REQUIRED ACTION –
Please retype the portion of the forum thread below that opens with the words containing "I would be seriously" and closes with "a lovely day.", unchanged.

I think you should say something as what else could she be lying about?

DangerousMouse · 21/02/2014 13:32

It'd be best to call her rather than talk about it in front of the children.

winterlace · 21/02/2014 13:34

No not at all DM - sorry. I agree it's good not to jump to conclusions but on the other hand the repeated insistence that the CM is innocent of all wrongdoing isn't sitting quite right with me either if you see what I mean :)

Gileswithachainsaw · 21/02/2014 13:34

The only bit that doesn't make sense is that most people really wouldn't think much of the CM saying " really sorry but had to take dog to vets/sister to parents evening... Didn't have time to cook much tonight you might want to give them a snack later"

There was no need to lie at all of it was a genuine emergency.

DangerousMouse · 21/02/2014 13:37

I would be seriously concerned about what else she could be lying about, maybe outings and activities also? Anyway, off to the park now since it's such a lovely day.

soverylucky · 21/02/2014 13:43

This reply has been deleted

Message withdrawn at poster's request.

PROVIDED RECORDS –
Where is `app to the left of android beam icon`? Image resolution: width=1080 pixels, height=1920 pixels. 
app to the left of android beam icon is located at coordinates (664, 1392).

---

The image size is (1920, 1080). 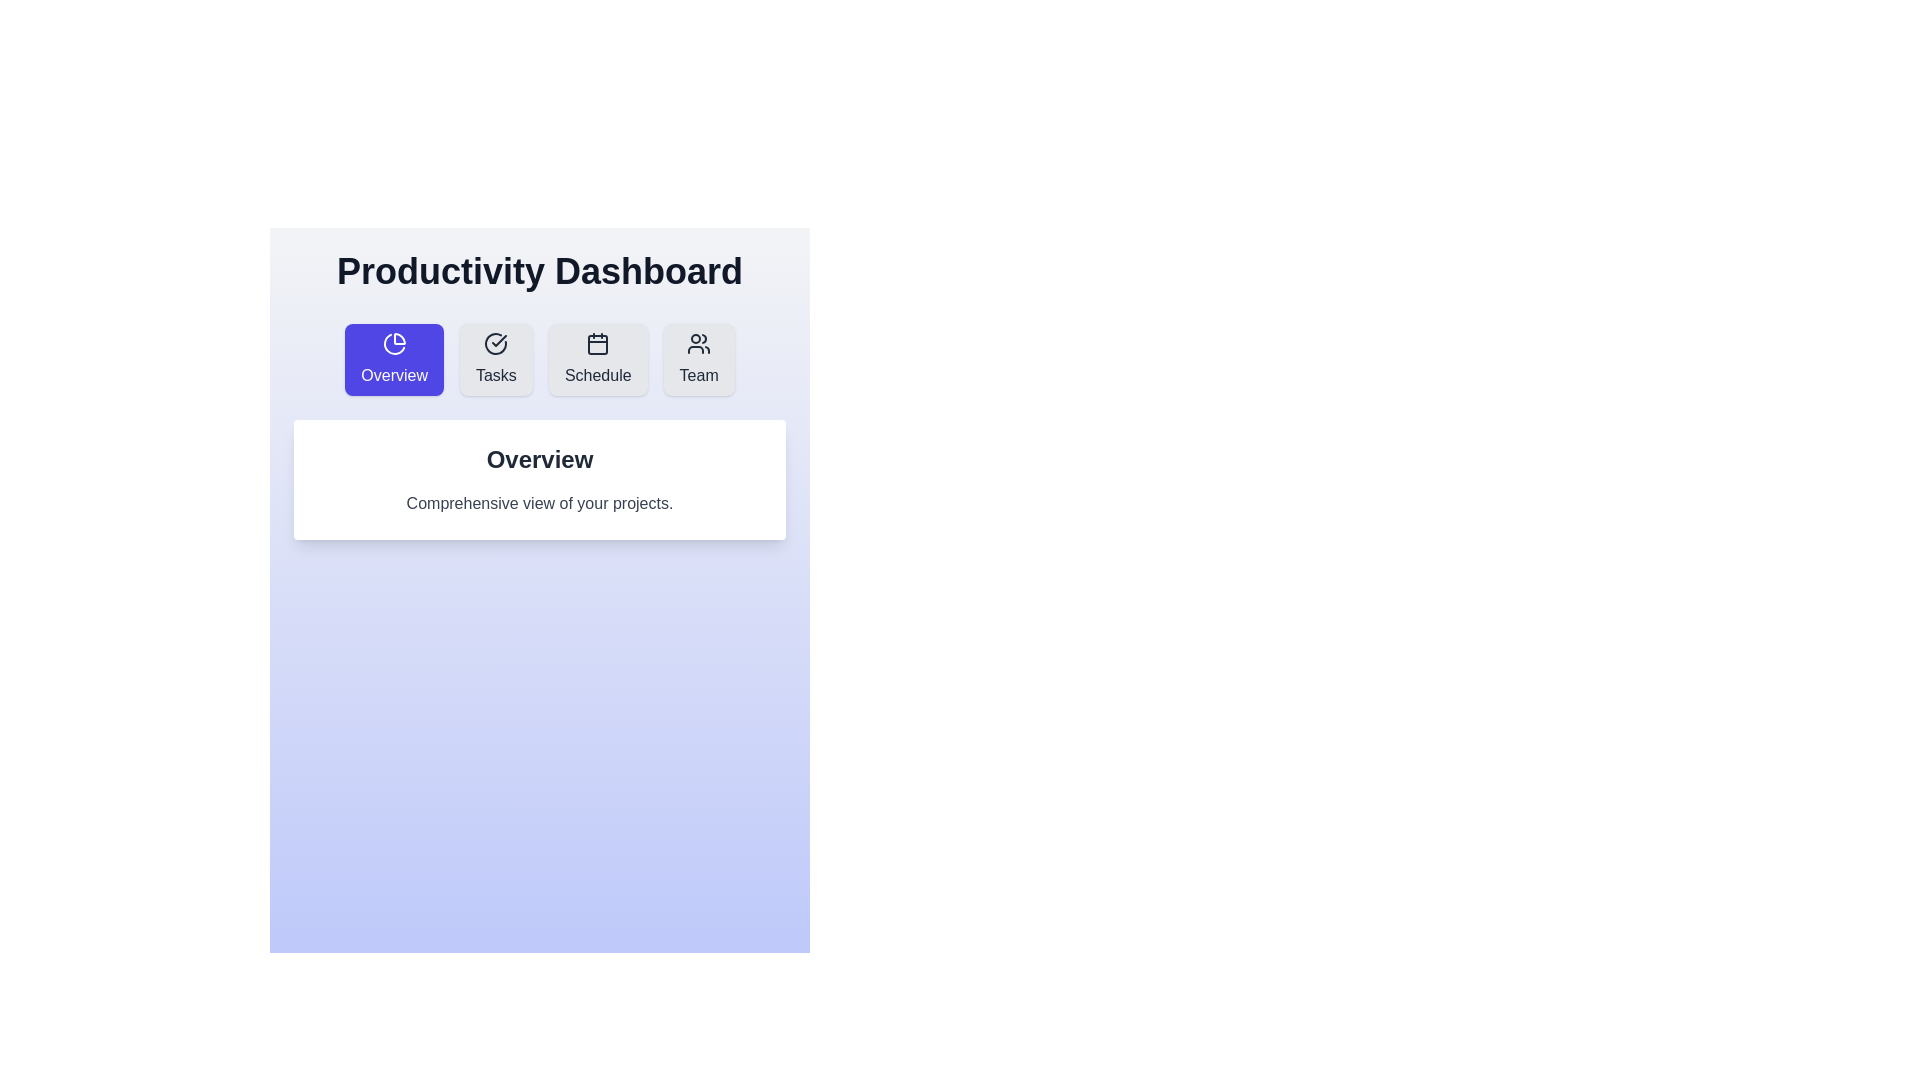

WRITTEN REPLY –
I would be seriously concerned about what else she could be lying about, maybe outings and activities also? Anyway, off to the park now since it's such a lovely day.